| Written exercise |
Copy the records below without any change, starting at the line that contains "Identify the location of Track selected." and ending at the line that contains "so click(x=1924, y=45).", with both of those lines included.

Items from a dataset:
=======
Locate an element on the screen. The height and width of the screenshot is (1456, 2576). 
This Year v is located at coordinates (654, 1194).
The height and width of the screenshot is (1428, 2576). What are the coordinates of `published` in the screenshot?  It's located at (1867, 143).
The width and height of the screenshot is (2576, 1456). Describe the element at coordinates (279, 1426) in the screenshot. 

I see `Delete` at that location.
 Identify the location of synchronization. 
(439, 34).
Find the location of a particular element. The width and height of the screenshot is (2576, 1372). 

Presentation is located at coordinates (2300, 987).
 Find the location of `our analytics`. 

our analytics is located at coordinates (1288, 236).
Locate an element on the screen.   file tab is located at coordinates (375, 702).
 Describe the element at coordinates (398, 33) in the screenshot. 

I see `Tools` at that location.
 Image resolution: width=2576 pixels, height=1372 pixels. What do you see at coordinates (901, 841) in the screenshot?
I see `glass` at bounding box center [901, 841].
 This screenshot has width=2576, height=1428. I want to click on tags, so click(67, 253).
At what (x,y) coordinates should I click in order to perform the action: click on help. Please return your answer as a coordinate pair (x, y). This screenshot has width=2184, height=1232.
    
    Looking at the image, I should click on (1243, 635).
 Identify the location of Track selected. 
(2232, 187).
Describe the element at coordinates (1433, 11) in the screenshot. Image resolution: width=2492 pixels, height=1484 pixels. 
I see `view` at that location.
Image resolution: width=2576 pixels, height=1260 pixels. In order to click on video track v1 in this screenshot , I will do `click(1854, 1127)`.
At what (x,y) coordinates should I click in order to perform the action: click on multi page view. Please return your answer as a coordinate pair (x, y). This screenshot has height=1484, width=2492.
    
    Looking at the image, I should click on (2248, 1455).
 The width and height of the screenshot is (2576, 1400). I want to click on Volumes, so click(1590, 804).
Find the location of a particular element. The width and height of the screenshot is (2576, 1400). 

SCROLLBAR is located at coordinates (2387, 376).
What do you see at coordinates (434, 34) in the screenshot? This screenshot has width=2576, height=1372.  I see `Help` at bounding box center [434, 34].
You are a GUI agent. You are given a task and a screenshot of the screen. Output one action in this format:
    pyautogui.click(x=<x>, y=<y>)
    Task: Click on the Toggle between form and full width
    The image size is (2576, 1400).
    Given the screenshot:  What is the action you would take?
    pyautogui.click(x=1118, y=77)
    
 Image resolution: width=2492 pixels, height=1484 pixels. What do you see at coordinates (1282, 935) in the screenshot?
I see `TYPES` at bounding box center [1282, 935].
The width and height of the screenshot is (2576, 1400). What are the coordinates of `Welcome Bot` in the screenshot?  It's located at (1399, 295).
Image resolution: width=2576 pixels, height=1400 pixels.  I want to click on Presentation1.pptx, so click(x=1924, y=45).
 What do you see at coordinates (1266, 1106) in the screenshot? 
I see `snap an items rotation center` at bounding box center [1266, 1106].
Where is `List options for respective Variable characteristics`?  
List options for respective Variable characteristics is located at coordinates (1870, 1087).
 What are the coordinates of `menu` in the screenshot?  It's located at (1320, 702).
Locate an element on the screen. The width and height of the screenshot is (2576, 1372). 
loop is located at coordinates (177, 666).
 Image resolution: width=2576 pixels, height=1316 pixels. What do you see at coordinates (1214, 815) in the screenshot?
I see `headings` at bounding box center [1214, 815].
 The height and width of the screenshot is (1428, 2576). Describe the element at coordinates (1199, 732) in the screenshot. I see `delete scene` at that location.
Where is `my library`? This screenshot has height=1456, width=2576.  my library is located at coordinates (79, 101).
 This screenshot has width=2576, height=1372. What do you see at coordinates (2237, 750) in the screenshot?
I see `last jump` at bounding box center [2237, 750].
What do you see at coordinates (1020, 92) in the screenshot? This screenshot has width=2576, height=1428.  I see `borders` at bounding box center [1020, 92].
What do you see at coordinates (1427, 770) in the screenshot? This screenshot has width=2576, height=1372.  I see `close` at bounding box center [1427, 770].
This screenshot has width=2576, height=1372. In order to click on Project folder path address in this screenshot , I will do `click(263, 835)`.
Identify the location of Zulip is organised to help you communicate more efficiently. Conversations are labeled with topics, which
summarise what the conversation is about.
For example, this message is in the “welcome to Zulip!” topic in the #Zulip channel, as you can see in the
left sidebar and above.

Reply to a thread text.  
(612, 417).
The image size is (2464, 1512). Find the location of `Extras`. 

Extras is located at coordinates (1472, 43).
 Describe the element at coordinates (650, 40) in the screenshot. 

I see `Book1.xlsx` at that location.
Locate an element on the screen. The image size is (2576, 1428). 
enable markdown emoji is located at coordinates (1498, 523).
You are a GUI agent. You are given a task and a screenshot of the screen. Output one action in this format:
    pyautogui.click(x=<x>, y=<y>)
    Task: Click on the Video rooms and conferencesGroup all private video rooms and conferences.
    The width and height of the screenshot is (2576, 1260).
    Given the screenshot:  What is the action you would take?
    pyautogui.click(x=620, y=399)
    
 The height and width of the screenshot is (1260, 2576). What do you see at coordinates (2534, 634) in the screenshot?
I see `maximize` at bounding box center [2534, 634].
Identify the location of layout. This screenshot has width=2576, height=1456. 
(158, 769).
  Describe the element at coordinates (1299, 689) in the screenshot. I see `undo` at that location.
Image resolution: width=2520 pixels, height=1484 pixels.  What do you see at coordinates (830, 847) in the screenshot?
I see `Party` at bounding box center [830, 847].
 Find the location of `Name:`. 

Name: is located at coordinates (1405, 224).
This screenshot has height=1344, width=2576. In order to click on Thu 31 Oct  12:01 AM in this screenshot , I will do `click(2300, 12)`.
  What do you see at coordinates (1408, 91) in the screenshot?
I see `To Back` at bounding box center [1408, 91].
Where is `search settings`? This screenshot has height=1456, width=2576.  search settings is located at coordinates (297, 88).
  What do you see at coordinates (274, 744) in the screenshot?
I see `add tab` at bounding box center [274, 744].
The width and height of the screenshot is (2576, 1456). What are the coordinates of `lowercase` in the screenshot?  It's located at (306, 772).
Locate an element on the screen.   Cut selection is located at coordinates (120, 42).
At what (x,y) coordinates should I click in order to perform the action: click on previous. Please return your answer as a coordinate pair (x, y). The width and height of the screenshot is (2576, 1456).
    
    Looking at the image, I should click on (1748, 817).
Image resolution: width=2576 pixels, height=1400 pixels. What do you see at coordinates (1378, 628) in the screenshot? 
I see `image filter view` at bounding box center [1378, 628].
=======
| Exercise solution |
 Identify the location of Track selected. 
(2232, 187).
Describe the element at coordinates (1433, 11) in the screenshot. Image resolution: width=2492 pixels, height=1484 pixels. 
I see `view` at that location.
Image resolution: width=2576 pixels, height=1260 pixels. In order to click on video track v1 in this screenshot , I will do `click(1854, 1127)`.
At what (x,y) coordinates should I click in order to perform the action: click on multi page view. Please return your answer as a coordinate pair (x, y). This screenshot has height=1484, width=2492.
    
    Looking at the image, I should click on (2248, 1455).
 The width and height of the screenshot is (2576, 1400). I want to click on Volumes, so click(1590, 804).
Find the location of a particular element. The width and height of the screenshot is (2576, 1400). 

SCROLLBAR is located at coordinates (2387, 376).
What do you see at coordinates (434, 34) in the screenshot? This screenshot has width=2576, height=1372.  I see `Help` at bounding box center [434, 34].
You are a GUI agent. You are given a task and a screenshot of the screen. Output one action in this format:
    pyautogui.click(x=<x>, y=<y>)
    Task: Click on the Toggle between form and full width
    The image size is (2576, 1400).
    Given the screenshot:  What is the action you would take?
    pyautogui.click(x=1118, y=77)
    
 Image resolution: width=2492 pixels, height=1484 pixels. What do you see at coordinates (1282, 935) in the screenshot?
I see `TYPES` at bounding box center [1282, 935].
The width and height of the screenshot is (2576, 1400). What are the coordinates of `Welcome Bot` in the screenshot?  It's located at (1399, 295).
Image resolution: width=2576 pixels, height=1400 pixels.  I want to click on Presentation1.pptx, so click(x=1924, y=45).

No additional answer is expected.